Virtuoso Performance: ‘Maestro’ Moves Leonard Bernstein’s Inner Conflict to Centre Stage

Maestro.

Bradley Cooper as Leonard Bernstein in 'Maestro' — a role that's already earning the actor Oscar buzz. Photo: Jason McDonald/Netflix

The Oscar talk swirling around Maestro began immediately after October’s New York Film Festival première of the biopic, which is a valiant attempt to bottle the colossal whirlwind energy of New York composer and conductor Leonard Bernstein. Journalists were touting the film as the one to beat at the Academy Awards on March 10 – not only for Best Picture, but also for Bradley Cooper’s performance as Bernstein and Carey Mulligan’s wonderful take as his wife, Felicia Montealegre.

I can’t say they’re wrong, because awards season tends to reward such self-aggrandizing fare, even if I have reservations about the movie, which homes in on Bernstein’s turbulent love life while shedding so much of his biography. No movie could contain it all: the piano playing, conducting, composing, teaching, social activism, television hosting and liberal sex life that kept him on his toes, dancing between Montealegre and an ensemble of male partners.

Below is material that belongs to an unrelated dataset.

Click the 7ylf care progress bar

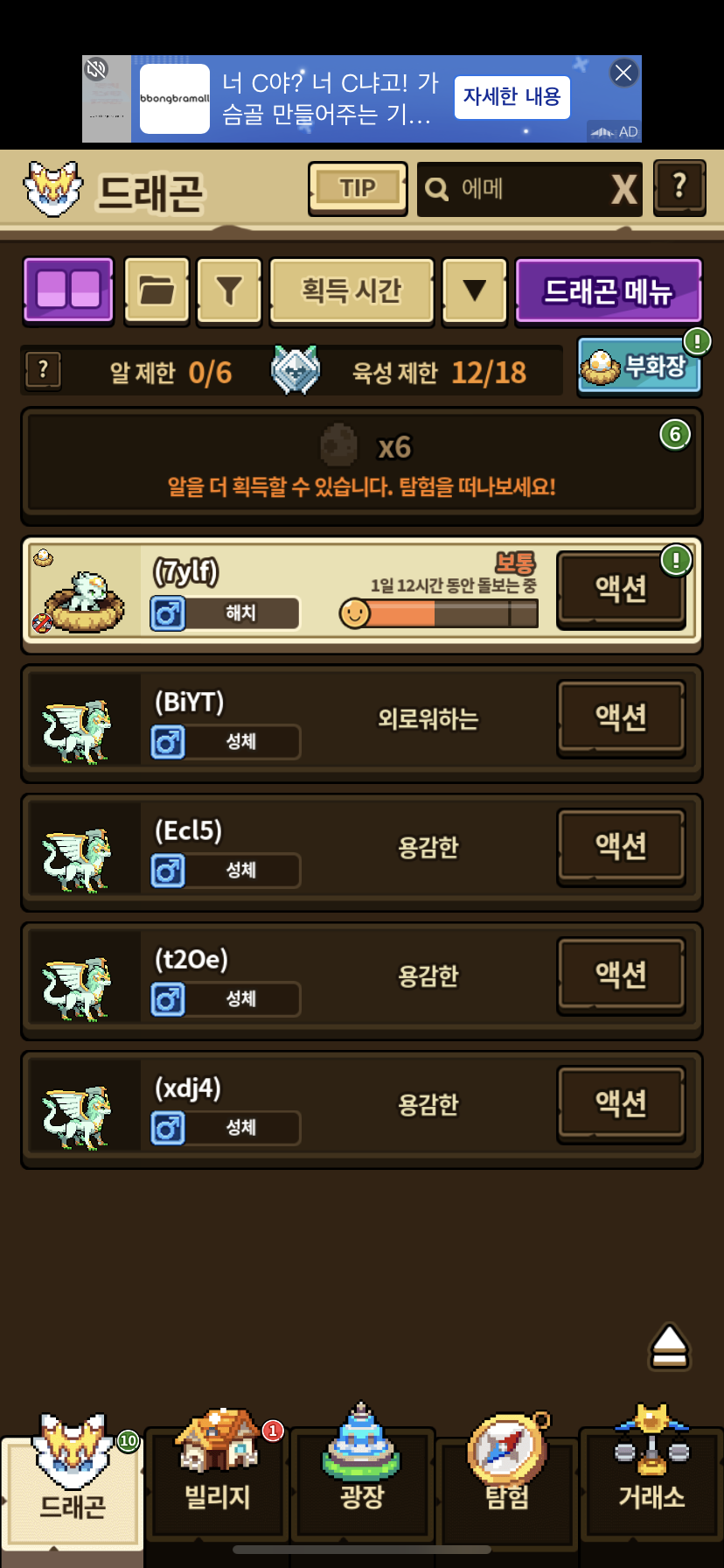(x=439, y=613)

Cooper makes operatic music out of the high and low notes he selects. He also throws spectacular “look at me” directorial flourishes and capital-A acting at the screen, as if he is in competition with the very subject he is embodying. Between Bernstein, who died in 1990, and Cooper, it’s hard to tell who’s taking up all the oxygen in the room. 

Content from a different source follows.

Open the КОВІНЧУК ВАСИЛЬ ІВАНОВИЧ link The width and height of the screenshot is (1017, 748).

The actor-director, who has been nominated for nine Oscars but hasn’t won a statuette, was in the audience at the October screening of Maestro at the Lincoln Center’s David Geffen Hall, but because of the SAG-AFTRA strike, he wasn’t allowed to speak on behalf of the film. Instead, it was largely promoted by Bernstein’s children: Jamie, 71, Alexander, 68, and Nina, 61. Jamie, whose 2018 memoir, Famous Father Girl, was a vital source for Cooper’s film, expressed her appreciation for the way it captures her family’s public and private struggles, and shares the spotlight with her mother. “Being Mrs. Maestro, that is no small job,” she said, adding that Montealegre had to set aside her acting career, because “there was only room for so many egos in that household.”

Maestro
Leonard Bernstein leading what is now known as the New York Philharmonic, 1941. Photo: Michael Ochs Archives/Getty Images

 

Earlier in the day, the Bernsteins attended a lunch hosted by Netflix – which financed the film – at Carnegie Hall, where the musician made his breakthrough debut 80 years ago. Nina fondly recollected one-on-one time with their busy father. “It was a really special moment when you got to have him all to yourself,” she said the next day, picking up the conversation in an interview. “He would say, ‘Let’s play catch up,’ and he’d turn on the radio to the pop stations to see what was new.” Nina spoke enviously about the solo time her elder siblings enjoyed, when the Beatles, the Kinks and Motown artists were topping the charts. “By the time I came along, it was the ’70s, and forget about it,” she says, laughing. “It was garbage!”

Bernstein’s seemingly limitless appetite – whether he was consuming Beethoven, the Bee Gees or Broadway musicals – and his refusal to pick a lane, contributed to his musical range as well as the hurricane that was his life, which spun between loving husband and father and free-spirited, bisexual playboy. In a 1955 interview with Edward R. Murrow, which is recreated in the film, Bernstein compared himself to a schizophrenic for succeeding as both conductor and composer, just like his Austrian hero, Gustav Mahler. “The conflicted passions that he had are all reflected in his composing,” said Yannick Nézet-Séguin, 48, the openly gay, Montreal-born music director at the Metropolitan Opera in New York, in a separate interview. “If you express music like Mahler, you get joy, sadness, torture, marvellous moments and moments of fear.”

 

Maestro
Carey Mulligan as Felicia Montealegre in Maestro. Photo: Jason McDonald/Netflix. Insets: Clockwise from top left: Bradley Cooper as Leonard Bernstein (Jason McDonald/Netflix);  with Carey Mulligan as Felicia Montealegre; Maestro poster (Everett Collection Inc/Alamy Stock Photo)

 

Nézet-Séguin talked about his role as a consultant on Maestro, whispering conducting notes into Cooper’s earpiece, and noted Bernstein took the art form from baton-wielding traffic cop to rock star performance. He also said Bernstein – who famously recorded the Mahler symphonies for vinyl – channelled the internal conflicts that connected the two conductors into his work. Maestro shows how Bernstein’s passionate way of living informed the emotion of the music. “The life story … is explaining the soundtrack.” 

A version of this article appeared in the Dec 2023/Jan 2024 issue with the headline ‘Virtuoso Performance’, p. 18.